__Aim of the exercise__
Output all records precisely as written.

[Stored records]

* * * * * * * * *

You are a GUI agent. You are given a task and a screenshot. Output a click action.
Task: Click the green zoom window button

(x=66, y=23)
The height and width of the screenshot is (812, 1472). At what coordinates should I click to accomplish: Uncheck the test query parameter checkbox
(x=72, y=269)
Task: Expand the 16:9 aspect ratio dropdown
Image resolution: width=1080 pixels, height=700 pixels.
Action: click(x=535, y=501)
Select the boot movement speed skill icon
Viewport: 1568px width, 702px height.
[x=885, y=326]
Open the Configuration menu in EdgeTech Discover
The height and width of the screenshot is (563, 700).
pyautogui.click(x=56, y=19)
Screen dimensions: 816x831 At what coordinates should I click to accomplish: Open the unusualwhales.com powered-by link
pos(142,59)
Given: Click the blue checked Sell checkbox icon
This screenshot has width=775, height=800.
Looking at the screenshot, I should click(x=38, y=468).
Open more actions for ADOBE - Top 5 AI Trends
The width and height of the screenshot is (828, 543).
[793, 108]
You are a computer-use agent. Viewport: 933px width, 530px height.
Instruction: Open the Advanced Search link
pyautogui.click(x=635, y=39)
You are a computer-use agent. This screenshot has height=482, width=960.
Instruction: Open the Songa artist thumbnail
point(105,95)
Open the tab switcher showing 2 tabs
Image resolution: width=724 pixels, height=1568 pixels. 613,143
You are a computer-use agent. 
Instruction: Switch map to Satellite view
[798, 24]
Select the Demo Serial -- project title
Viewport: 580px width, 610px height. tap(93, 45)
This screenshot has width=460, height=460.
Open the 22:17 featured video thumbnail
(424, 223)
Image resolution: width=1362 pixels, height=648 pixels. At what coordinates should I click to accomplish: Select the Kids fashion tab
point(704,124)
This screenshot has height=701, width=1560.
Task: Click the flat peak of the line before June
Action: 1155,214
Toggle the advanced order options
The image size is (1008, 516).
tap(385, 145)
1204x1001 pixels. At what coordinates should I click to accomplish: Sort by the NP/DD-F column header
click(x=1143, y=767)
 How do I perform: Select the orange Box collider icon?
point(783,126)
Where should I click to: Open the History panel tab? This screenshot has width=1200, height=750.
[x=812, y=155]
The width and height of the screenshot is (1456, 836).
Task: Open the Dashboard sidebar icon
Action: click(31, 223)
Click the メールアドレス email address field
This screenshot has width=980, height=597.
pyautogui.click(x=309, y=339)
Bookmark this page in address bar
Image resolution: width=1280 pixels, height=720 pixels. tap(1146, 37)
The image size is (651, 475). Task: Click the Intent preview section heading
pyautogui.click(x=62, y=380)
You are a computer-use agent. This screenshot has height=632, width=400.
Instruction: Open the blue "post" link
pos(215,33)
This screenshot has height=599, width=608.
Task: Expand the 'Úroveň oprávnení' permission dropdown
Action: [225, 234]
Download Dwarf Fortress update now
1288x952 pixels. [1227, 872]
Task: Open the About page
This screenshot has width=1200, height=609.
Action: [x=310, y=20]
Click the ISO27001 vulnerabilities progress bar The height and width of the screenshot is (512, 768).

* * * * * * * * *

__Reply to the task__
You are a GUI agent. You are given a task and a screenshot. Output a click action.
Task: Click the green zoom window button

(x=66, y=23)
The height and width of the screenshot is (812, 1472). At what coordinates should I click to accomplish: Uncheck the test query parameter checkbox
(x=72, y=269)
Task: Expand the 16:9 aspect ratio dropdown
Image resolution: width=1080 pixels, height=700 pixels.
Action: click(x=535, y=501)
Select the boot movement speed skill icon
Viewport: 1568px width, 702px height.
[x=885, y=326]
Open the Configuration menu in EdgeTech Discover
The height and width of the screenshot is (563, 700).
pyautogui.click(x=56, y=19)
Screen dimensions: 816x831 At what coordinates should I click to accomplish: Open the unusualwhales.com powered-by link
pos(142,59)
Given: Click the blue checked Sell checkbox icon
This screenshot has width=775, height=800.
Looking at the screenshot, I should click(x=38, y=468).
Open more actions for ADOBE - Top 5 AI Trends
The width and height of the screenshot is (828, 543).
[793, 108]
You are a computer-use agent. Viewport: 933px width, 530px height.
Instruction: Open the Advanced Search link
pyautogui.click(x=635, y=39)
You are a computer-use agent. This screenshot has height=482, width=960.
Instruction: Open the Songa artist thumbnail
point(105,95)
Open the tab switcher showing 2 tabs
Image resolution: width=724 pixels, height=1568 pixels. 613,143
You are a computer-use agent. 
Instruction: Switch map to Satellite view
[798, 24]
Select the Demo Serial -- project title
Viewport: 580px width, 610px height. tap(93, 45)
This screenshot has width=460, height=460.
Open the 22:17 featured video thumbnail
(424, 223)
Image resolution: width=1362 pixels, height=648 pixels. At what coordinates should I click to accomplish: Select the Kids fashion tab
point(704,124)
This screenshot has height=701, width=1560.
Task: Click the flat peak of the line before June
Action: 1155,214
Toggle the advanced order options
The image size is (1008, 516).
tap(385, 145)
1204x1001 pixels. At what coordinates should I click to accomplish: Sort by the NP/DD-F column header
click(x=1143, y=767)
 How do I perform: Select the orange Box collider icon?
point(783,126)
Where should I click to: Open the History panel tab? This screenshot has width=1200, height=750.
[x=812, y=155]
The width and height of the screenshot is (1456, 836).
Task: Open the Dashboard sidebar icon
Action: click(31, 223)
Click the メールアドレス email address field
This screenshot has width=980, height=597.
pyautogui.click(x=309, y=339)
Bookmark this page in address bar
Image resolution: width=1280 pixels, height=720 pixels. tap(1146, 37)
The image size is (651, 475). Task: Click the Intent preview section heading
pyautogui.click(x=62, y=380)
You are a computer-use agent. This screenshot has height=632, width=400.
Instruction: Open the blue "post" link
pos(215,33)
This screenshot has height=599, width=608.
Task: Expand the 'Úroveň oprávnení' permission dropdown
Action: [225, 234]
Download Dwarf Fortress update now
1288x952 pixels. [1227, 872]
Task: Open the About page
This screenshot has width=1200, height=609.
Action: [x=310, y=20]
Click the ISO27001 vulnerabilities progress bar The height and width of the screenshot is (512, 768).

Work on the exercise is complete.